[Stored data entries]
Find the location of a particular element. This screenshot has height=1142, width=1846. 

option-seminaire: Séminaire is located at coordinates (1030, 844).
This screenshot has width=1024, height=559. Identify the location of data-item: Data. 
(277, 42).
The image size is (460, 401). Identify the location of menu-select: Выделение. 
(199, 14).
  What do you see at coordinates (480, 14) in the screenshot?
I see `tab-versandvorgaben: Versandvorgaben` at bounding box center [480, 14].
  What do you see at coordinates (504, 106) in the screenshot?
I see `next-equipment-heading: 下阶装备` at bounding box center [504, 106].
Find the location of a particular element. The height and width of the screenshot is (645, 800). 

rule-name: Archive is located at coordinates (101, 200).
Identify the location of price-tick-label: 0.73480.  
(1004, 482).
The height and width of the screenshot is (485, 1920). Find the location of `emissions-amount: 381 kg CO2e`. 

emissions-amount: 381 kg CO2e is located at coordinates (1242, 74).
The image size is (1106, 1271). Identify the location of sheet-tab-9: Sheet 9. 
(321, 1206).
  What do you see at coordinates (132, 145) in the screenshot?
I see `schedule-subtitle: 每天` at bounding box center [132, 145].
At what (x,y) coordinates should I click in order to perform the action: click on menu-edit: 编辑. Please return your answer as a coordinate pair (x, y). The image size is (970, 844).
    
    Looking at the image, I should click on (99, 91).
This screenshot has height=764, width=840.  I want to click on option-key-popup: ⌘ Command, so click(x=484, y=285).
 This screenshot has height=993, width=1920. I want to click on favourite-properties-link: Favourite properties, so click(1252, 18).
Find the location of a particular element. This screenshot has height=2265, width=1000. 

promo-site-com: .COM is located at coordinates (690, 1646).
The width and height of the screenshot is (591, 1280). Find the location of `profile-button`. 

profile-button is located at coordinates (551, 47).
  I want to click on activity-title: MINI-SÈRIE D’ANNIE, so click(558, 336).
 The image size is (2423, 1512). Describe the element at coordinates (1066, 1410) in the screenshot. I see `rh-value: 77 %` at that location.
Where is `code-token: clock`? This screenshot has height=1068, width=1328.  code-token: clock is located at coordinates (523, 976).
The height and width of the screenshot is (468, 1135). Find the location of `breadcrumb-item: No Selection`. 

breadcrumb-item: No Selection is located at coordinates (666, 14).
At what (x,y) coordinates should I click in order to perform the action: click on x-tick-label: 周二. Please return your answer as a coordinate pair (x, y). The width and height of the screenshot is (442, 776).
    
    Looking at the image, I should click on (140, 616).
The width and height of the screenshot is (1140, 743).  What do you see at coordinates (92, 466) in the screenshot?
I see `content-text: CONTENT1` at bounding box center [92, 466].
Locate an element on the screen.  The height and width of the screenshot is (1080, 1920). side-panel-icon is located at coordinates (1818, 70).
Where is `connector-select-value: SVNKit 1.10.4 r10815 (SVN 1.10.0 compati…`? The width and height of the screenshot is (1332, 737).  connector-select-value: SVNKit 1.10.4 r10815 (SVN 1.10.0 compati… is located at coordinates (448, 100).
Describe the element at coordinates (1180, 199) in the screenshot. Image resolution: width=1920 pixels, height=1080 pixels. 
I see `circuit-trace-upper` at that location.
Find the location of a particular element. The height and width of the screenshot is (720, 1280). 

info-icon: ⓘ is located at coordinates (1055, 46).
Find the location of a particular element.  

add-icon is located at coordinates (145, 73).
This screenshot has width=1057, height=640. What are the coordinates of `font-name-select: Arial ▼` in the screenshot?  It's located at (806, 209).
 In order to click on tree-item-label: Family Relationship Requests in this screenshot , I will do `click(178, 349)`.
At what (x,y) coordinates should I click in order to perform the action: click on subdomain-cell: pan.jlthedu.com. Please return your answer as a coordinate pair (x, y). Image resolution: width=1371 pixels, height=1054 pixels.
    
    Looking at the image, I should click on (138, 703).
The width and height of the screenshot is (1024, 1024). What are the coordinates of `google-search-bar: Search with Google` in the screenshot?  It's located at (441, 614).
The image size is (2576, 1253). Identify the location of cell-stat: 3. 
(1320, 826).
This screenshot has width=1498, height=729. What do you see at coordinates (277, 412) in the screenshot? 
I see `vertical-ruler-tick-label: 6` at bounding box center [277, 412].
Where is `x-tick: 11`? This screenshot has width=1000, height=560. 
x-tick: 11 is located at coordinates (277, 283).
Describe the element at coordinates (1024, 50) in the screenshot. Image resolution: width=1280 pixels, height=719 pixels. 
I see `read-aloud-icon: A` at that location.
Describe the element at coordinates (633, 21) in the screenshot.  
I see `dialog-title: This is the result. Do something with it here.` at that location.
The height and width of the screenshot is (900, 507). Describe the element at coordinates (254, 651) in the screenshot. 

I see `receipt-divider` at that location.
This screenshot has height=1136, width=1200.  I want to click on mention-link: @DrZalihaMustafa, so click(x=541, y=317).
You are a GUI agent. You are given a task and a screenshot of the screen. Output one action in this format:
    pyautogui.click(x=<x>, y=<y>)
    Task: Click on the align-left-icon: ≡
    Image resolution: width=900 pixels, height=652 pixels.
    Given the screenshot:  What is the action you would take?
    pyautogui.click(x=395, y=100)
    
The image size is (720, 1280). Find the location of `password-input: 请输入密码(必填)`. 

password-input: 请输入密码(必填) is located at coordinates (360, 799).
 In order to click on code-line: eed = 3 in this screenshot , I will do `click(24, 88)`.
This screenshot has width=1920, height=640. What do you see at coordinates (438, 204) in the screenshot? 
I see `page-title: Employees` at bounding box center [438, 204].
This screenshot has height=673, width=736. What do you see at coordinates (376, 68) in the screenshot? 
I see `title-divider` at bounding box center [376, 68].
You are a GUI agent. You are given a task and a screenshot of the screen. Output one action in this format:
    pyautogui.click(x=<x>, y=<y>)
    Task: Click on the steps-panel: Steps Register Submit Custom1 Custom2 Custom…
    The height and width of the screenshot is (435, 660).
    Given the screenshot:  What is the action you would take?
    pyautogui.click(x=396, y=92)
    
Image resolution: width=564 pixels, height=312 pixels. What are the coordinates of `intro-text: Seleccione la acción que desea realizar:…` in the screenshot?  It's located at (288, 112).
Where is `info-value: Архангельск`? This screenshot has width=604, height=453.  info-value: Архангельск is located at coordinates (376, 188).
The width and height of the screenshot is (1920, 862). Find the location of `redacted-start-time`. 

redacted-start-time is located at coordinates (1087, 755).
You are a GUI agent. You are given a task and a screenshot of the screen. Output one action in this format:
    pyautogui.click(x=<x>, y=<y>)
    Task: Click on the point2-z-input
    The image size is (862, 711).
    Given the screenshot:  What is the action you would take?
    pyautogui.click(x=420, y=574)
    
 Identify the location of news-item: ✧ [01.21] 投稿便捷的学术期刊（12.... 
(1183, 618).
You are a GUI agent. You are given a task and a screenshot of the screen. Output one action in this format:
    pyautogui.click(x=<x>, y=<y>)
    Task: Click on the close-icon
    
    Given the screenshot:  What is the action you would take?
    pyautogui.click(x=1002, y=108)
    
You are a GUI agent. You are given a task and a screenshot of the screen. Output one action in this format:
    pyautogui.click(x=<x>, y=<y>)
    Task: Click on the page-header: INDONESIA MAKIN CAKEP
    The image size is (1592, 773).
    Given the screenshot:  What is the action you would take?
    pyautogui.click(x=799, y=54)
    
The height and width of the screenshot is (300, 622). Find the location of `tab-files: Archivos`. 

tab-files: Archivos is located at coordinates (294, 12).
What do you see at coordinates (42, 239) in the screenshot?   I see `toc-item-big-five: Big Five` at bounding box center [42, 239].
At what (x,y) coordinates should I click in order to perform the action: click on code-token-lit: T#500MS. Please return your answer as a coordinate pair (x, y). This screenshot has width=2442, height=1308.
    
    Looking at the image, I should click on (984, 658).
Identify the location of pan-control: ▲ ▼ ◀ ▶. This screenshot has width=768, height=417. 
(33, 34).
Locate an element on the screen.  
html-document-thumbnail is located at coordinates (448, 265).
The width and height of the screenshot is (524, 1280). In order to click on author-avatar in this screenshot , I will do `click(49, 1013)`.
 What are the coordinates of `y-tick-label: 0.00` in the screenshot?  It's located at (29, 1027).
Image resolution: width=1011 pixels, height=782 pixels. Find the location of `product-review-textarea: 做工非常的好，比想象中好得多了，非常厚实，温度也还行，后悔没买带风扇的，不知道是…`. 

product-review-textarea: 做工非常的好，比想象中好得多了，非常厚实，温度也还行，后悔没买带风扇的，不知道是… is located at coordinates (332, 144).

▸ REQUIRED WORK
Output the lines of the material from the line with "Identify the location of news-item: ✧" up to and including the line with "What do you see at coordinates (42, 239)" as a Markdown table with the columns Number and Text, skipping blank lines. Put only those lines in the table.

▸ EXERCISE SOLUTION
| Number | Text |
|---|---|
| 1 |  Identify the location of news-item: ✧ [01.21] 投稿便捷的学术期刊（12....  |
| 2 | (1183, 618). |
| 3 | You are a GUI agent. You are given a task and a screenshot of the screen. Output one action in this format: |
| 4 |     pyautogui.click(x=<x>, y=<y>) |
| 5 |     Task: Click on the close-icon |
| 6 |     Given the screenshot:  What is the action you would take? |
| 7 |     pyautogui.click(x=1002, y=108) |
| 8 | You are a GUI agent. You are given a task and a screenshot of the screen. Output one action in this format: |
| 9 |     pyautogui.click(x=<x>, y=<y>) |
| 10 |     Task: Click on the page-header: INDONESIA MAKIN CAKEP |
| 11 |     The image size is (1592, 773). |
| 12 |     Given the screenshot:  What is the action you would take? |
| 13 |     pyautogui.click(x=799, y=54) |
| 14 | The height and width of the screenshot is (300, 622). Find the location of `tab-files: Archivos`.  |
| 15 | tab-files: Archivos is located at coordinates (294, 12). |
| 16 | What do you see at coordinates (42, 239) in the screenshot?   I see `toc-item-big-five: Big Five` at bounding box center [42, 239]. |